Tuesday, January 25, 2011

Contemporary Thoughts: Challenging the Tradition

Evangelicalism grew tremendously in the United States in the last century and now, according to a 1996 survey, an estimated third of Americans identify with Bebbington’s four principals of evangelicalism (conversionism, Biblicism, activism, and crucicentrism), and over half identify with at least three [7]. Needless to say, evangelicals have become a major part of American culture over the course of the last century, and their beliefs have been influential.

Hogan says “even the church is drawing back from the hell myth, realizing that it has no Biblical basis and is simply incompatible with a loving God,” [6]. Gomes argues that like many fringe groups before them (e.g. Jehovah’s Witnesses, Mormons, Seventh Day Adventists), many mainstream Christians are now rejecting eternal damnation in favor of annihilationism [5]. He says “the rejection of eternal punishment is but one incident in the larger campaign to construct a kinder, gentler theology,” [5]. More generally, I think this movement for a gentler theology and kinder God is reflective of our (perceived) refined society. A violent, angry God who punishes his enemies with eternal physical torment was acceptable in a culture where public hangings were a regular spectacle, but is disconcerting to the politically corrected modern eye. On the flip side, a God of forgiveness and providence may have seemed unrealistic to the impoverished masses of earlier societies, while it might seem perfectly necessary to a first world resident.

Annihilationism retains the justice of the Heaven and Hell system by reserving Heaven for believers, but replaces the vengefulness of eternal torment with the simple gift of death. The threat of punishment is replaced with the promise of reward. Sinners can’t go to heaven and live eternally in the presence of the divine, but they don’t have to suffer eternally either – death (or the Second Coming, in some theologies) is simply the end. Gomes quotes Clark Pinnock who expresses the preference of death over damnation: "Everlasting torment is intolerable from a moral point of view because it makes God into a bloodthirsty monster who maintains an everlasting Auschwitz for victims whom he does not even allow to die," [5].

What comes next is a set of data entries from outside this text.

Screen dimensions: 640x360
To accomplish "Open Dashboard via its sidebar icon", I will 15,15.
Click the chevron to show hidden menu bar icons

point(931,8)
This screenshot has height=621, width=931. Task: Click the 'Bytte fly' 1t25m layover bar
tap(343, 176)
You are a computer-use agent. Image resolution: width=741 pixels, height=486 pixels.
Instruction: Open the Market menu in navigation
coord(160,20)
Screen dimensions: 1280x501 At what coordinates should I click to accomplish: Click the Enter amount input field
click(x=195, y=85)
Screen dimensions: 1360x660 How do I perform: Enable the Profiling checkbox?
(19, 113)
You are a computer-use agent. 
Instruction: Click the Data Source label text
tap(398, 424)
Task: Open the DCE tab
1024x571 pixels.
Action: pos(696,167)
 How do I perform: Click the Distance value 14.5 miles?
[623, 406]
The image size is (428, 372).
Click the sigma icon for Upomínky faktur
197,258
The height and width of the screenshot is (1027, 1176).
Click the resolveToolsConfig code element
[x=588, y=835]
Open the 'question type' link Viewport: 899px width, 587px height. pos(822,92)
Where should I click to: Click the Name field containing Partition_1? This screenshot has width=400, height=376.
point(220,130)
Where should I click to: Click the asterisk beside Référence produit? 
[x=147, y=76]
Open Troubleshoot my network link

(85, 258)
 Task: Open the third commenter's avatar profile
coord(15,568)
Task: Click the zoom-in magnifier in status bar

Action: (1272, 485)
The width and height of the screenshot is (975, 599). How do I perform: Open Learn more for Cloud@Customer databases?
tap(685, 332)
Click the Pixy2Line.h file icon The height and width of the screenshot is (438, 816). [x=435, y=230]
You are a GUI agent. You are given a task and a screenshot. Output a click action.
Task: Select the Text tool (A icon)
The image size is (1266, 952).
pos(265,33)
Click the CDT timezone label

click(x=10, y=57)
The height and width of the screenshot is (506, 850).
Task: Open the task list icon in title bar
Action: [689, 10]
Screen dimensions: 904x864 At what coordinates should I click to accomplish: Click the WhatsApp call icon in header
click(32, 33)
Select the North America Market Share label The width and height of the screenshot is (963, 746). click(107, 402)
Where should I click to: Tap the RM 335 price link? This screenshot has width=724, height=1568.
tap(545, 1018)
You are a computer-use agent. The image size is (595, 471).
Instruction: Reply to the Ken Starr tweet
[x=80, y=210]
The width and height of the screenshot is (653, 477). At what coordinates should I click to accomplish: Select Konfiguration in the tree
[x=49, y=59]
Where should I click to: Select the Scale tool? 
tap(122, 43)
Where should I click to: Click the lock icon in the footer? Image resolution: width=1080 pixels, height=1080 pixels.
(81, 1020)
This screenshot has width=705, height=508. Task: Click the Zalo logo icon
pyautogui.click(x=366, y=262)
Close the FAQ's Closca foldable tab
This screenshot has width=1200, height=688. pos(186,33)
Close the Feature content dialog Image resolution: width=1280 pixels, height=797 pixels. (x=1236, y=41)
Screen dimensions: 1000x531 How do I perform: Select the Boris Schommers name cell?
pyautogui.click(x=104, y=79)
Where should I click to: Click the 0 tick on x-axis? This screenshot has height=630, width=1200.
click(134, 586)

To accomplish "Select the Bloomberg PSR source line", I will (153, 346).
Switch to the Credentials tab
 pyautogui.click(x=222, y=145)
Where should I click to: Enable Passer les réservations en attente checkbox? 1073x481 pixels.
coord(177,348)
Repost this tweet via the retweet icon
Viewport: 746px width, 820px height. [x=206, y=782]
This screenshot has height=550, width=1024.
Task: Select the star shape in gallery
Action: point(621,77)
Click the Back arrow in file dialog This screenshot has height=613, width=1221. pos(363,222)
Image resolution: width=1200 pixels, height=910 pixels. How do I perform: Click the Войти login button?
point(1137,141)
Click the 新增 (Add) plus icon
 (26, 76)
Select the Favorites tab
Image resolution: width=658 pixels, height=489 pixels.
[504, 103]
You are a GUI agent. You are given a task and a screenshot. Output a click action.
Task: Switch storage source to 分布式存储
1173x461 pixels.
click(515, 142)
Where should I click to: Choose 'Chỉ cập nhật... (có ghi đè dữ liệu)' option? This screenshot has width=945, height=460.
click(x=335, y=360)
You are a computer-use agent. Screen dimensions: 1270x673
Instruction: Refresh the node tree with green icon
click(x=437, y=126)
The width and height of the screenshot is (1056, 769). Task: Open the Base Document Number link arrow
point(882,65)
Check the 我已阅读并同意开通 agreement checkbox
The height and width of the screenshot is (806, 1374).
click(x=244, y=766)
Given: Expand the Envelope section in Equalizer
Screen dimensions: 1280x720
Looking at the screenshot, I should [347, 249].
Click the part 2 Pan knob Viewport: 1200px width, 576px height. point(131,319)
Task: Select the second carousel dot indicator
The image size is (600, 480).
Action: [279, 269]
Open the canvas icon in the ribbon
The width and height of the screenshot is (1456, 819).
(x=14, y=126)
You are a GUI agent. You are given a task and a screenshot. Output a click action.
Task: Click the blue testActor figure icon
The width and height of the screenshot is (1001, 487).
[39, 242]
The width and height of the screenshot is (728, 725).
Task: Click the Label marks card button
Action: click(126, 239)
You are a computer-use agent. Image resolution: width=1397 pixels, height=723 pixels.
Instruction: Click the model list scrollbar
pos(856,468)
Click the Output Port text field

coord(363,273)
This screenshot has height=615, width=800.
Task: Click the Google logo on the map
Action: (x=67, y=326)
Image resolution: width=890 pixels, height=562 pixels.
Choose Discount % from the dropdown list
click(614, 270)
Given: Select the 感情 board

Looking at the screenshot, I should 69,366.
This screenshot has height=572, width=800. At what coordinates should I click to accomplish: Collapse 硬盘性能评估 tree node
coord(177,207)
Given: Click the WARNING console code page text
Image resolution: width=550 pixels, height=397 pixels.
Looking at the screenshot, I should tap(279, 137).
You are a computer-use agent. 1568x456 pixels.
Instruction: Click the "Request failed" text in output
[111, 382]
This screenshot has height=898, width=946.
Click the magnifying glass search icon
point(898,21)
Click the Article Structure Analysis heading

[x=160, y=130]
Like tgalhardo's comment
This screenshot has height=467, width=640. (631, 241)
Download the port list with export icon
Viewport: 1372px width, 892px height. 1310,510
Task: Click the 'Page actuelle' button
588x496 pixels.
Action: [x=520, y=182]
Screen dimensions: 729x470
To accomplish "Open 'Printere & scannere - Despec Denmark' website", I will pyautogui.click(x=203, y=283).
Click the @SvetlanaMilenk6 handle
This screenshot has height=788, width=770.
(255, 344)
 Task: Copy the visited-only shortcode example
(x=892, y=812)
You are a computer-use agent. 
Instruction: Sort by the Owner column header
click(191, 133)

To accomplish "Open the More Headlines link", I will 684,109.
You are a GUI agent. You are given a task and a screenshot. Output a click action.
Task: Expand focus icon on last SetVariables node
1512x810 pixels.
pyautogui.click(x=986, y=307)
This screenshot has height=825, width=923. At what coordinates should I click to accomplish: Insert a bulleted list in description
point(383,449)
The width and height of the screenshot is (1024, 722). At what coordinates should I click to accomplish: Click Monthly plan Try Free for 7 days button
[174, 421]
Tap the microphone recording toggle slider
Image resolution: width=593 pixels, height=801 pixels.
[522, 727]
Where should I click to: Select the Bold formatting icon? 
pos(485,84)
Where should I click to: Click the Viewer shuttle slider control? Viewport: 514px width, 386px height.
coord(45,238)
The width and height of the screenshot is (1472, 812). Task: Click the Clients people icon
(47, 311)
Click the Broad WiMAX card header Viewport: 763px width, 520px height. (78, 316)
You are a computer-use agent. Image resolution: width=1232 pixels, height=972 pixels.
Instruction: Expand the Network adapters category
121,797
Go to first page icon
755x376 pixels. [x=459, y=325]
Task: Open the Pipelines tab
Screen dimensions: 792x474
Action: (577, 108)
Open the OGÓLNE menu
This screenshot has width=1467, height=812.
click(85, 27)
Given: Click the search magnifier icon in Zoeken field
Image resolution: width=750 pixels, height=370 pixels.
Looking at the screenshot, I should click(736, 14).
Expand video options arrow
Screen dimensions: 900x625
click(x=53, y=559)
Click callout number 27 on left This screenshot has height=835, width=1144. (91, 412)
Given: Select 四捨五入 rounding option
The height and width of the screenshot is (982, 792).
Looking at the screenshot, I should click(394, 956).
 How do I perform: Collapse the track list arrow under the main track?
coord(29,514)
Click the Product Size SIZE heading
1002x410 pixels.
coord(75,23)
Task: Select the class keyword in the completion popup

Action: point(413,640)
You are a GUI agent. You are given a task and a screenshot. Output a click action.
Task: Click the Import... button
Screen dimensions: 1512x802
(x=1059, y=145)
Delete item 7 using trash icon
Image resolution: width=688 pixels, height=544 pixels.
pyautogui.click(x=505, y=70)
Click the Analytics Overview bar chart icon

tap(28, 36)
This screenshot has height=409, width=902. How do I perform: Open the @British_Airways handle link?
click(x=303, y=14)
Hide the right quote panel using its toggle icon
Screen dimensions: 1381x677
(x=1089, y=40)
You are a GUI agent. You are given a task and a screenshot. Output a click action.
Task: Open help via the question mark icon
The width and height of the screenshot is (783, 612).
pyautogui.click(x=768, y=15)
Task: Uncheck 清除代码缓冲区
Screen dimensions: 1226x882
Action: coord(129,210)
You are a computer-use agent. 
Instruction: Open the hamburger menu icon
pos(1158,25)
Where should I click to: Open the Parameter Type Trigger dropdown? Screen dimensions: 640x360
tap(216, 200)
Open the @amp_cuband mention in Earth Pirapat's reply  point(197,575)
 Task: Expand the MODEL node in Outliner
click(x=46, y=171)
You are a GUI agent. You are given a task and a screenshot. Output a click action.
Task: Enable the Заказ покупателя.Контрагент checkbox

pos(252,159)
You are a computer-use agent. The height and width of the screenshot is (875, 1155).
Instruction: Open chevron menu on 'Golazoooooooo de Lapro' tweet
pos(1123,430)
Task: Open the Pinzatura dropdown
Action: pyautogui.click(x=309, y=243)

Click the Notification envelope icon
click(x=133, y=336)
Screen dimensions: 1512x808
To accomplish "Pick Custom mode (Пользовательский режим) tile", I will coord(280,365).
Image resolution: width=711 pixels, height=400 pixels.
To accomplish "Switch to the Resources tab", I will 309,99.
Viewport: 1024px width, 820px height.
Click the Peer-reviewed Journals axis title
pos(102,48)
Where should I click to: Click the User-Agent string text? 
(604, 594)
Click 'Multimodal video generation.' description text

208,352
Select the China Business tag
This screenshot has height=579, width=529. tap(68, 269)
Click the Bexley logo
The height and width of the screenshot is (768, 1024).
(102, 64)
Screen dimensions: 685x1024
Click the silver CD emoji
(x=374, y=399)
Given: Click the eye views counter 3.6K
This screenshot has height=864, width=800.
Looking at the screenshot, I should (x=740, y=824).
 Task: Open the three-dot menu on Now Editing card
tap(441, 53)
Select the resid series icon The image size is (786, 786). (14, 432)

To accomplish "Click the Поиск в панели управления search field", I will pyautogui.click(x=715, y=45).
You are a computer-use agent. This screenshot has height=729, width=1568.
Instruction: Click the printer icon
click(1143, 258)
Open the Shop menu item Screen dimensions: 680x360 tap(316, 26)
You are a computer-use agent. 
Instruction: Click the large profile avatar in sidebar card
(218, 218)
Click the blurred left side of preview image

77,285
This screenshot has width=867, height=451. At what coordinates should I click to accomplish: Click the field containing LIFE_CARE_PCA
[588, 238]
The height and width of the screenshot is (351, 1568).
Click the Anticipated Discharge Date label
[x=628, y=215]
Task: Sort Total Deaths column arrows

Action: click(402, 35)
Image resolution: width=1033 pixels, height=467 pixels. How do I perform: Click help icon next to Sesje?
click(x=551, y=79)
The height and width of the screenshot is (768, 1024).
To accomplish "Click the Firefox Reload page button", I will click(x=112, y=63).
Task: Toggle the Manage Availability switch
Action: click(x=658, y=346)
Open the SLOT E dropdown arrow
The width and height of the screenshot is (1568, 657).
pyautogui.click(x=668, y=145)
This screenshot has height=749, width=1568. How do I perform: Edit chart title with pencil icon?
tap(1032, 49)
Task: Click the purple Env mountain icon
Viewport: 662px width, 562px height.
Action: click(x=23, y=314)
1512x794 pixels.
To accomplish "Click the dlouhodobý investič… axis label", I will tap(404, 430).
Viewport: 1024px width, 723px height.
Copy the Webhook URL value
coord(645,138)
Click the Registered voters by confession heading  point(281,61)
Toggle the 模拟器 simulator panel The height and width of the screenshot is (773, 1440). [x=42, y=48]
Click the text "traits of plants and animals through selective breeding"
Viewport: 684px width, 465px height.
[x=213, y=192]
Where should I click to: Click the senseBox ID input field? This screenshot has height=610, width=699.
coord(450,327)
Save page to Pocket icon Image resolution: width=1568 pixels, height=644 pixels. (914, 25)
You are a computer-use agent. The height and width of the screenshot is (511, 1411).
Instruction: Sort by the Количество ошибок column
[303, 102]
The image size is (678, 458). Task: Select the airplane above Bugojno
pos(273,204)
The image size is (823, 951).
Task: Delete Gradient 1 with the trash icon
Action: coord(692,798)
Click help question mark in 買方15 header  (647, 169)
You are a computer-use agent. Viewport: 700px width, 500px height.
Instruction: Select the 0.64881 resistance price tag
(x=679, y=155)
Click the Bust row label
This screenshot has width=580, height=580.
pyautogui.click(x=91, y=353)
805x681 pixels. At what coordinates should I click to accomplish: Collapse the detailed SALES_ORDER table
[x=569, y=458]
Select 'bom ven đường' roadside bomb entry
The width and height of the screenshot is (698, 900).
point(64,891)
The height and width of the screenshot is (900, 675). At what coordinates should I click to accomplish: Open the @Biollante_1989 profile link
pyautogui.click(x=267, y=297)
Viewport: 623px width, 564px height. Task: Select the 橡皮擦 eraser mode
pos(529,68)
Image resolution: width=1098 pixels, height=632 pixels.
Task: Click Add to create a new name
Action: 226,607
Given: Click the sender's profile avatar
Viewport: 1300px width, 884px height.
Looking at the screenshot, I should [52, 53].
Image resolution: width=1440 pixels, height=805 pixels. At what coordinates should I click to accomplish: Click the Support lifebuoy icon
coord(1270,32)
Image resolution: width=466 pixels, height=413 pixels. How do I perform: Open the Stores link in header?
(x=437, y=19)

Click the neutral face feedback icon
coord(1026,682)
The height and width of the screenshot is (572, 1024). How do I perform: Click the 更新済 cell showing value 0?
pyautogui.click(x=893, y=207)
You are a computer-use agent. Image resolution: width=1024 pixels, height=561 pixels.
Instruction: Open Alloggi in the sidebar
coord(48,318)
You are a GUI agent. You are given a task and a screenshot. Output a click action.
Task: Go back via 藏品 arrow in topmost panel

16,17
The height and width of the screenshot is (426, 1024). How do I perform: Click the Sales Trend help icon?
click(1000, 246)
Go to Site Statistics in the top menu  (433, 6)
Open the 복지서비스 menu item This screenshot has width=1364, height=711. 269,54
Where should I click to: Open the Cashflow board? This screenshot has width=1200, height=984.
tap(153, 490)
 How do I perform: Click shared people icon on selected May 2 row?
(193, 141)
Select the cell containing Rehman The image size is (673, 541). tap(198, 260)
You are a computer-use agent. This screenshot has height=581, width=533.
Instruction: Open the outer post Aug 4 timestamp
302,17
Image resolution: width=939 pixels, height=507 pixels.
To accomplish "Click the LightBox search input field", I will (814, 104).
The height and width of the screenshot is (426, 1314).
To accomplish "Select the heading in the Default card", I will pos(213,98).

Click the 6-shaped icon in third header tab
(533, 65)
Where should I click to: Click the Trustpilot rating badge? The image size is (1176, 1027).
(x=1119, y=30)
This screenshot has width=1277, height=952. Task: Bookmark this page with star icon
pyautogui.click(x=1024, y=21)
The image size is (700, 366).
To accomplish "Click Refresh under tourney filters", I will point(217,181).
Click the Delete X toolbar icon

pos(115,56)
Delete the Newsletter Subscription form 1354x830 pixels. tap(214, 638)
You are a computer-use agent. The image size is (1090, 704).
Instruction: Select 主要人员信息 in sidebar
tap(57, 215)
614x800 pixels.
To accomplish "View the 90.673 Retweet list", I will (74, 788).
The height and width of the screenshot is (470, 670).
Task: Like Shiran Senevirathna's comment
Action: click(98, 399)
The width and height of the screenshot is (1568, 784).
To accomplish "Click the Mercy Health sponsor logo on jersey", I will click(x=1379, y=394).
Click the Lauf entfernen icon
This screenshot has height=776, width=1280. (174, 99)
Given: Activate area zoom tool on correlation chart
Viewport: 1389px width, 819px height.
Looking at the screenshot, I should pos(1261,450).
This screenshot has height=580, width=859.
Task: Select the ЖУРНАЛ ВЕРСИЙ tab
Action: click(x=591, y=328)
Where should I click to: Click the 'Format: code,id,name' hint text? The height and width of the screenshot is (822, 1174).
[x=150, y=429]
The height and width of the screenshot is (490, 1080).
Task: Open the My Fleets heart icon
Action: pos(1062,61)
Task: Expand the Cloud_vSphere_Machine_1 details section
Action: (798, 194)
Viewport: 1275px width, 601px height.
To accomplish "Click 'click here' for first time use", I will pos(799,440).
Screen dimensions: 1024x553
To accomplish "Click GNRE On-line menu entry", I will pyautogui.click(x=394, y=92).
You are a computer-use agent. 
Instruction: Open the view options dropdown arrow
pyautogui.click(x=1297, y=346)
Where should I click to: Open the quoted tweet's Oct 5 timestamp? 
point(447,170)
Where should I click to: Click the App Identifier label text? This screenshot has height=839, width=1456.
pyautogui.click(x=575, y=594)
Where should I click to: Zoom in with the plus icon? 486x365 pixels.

An inverse theory to annihilationism is conditional immortality, which also includes the cessation of existence for sinners, but rather than treating it as annihilation of the soul, teaches that the soul is not inherently eternal, but that eternal life is granted by God to his followers through salvation [5]. This theory is even more salvation based than annihilationism, but from Gomes argument, I gather that it’s less popular. Some more radical evangelicals may go so far as to accept universalism (everyone is saved), but evangelical churches have officially rejected it [5].

Gomes ultimately argues that while censure of the glee “with which some evangelicals speak about Hell” is legitimate, there is sufficient Biblical evidence of eternal damnation to prove its existence, and I think many fundamentalists are still dealing with this issue of Biblical authority and interpretation.